Do they do any harm? They do provide source for material if users asks for it. (I frequently do because I don't trust them, so I check sources).
You still need to pay for the traffic, and serving static content (like text on that website) is way less CPU/disk expensive than generating anything.
kaoD
What you're referring to are LLMs visiting your page via tool use. That's a drop in the ocean of crawlers that are racing to slurp as much of the internet as possible before it dries.
null
blibble
if you want to be really sneaky make it so the web doesn't start off infinite
because as infinite site that has appeared out of nowhere will quickly be noticed and blocked
start it off small, and grow it by a few pages every day
and the existing pages should stay 99% the same between crawls to gain reputation
hyperhello
Why not show them ads?
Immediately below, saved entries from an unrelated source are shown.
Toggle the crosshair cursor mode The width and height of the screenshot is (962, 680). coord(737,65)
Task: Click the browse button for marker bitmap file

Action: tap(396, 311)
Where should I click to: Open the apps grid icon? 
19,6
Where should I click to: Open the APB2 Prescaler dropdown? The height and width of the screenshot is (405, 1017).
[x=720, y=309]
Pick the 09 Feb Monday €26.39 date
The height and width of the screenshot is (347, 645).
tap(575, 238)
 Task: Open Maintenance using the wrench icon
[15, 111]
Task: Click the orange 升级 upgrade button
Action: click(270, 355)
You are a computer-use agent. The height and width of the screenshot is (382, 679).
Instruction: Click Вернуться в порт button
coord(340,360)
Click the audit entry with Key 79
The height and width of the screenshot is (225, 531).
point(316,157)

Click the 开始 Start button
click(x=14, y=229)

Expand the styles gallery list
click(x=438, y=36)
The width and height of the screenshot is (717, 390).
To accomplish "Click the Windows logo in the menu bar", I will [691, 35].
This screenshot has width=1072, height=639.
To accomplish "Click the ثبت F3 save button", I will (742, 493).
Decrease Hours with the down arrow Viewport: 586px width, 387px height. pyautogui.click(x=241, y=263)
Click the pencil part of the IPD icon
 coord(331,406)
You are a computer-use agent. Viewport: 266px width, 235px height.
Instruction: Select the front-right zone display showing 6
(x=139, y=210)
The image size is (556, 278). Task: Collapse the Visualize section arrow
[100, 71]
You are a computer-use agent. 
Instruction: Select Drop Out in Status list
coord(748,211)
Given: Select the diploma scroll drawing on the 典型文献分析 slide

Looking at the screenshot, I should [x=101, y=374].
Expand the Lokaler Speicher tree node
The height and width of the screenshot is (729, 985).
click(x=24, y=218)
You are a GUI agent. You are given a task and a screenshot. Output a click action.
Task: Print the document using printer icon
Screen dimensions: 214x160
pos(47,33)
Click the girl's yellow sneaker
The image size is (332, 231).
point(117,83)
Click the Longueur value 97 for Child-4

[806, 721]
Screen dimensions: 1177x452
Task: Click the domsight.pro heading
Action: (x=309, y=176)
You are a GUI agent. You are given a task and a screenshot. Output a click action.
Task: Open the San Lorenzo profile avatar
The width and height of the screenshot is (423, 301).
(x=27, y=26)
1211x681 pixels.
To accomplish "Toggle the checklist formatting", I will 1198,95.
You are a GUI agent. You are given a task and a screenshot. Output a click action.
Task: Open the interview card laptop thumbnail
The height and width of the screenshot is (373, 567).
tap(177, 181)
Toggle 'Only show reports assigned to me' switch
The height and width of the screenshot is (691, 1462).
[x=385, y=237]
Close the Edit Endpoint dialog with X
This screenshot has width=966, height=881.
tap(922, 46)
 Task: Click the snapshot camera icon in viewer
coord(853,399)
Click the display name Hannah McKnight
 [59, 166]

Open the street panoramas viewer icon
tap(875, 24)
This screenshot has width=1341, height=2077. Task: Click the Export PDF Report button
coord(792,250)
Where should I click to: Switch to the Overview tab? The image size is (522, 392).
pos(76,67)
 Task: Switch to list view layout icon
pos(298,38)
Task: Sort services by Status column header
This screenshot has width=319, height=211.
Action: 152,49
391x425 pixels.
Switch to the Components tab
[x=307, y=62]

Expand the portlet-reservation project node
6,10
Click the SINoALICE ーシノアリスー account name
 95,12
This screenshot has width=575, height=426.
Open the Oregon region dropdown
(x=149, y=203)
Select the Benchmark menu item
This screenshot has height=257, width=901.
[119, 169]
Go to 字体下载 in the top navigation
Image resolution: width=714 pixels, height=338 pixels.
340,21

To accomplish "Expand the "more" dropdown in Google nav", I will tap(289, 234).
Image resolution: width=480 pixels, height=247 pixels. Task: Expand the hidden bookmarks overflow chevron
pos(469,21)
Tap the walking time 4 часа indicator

Endless ads, with AI content in between them?
delecti
To what end? I imagine ad networks have pretty robust bot detection. I'd also be surprised if scrapers didn't have ad block functionality in their headless browsing.
eviks
How does this help protect the regular non-garbage pages from the bots?
codeduck
it does at a macroscopic level by making scraping expensive. If every "valid" page is scattered at random amongst a tarpit of recursive pages of nonsense, it becomes computationally and temporaly expensive to scrape a site for "good" data.
A single site doing this does nothing. But many sites doing this has a severe negative impact on the utility of AI scrapers - at least, until a countermeasure is developed.
Really cool. Reminds me of farmers of some third world countries. Completely ignored by government, exploited by commission brokers, farmers now use all sorts of tricks, including coloring and faking their farm produce, without regard for health hazards to consumers. The city dwellers who thought they have gamed the system through high education, jobs and slick-talk, have to consume whatever is served to them by the desperate farmers.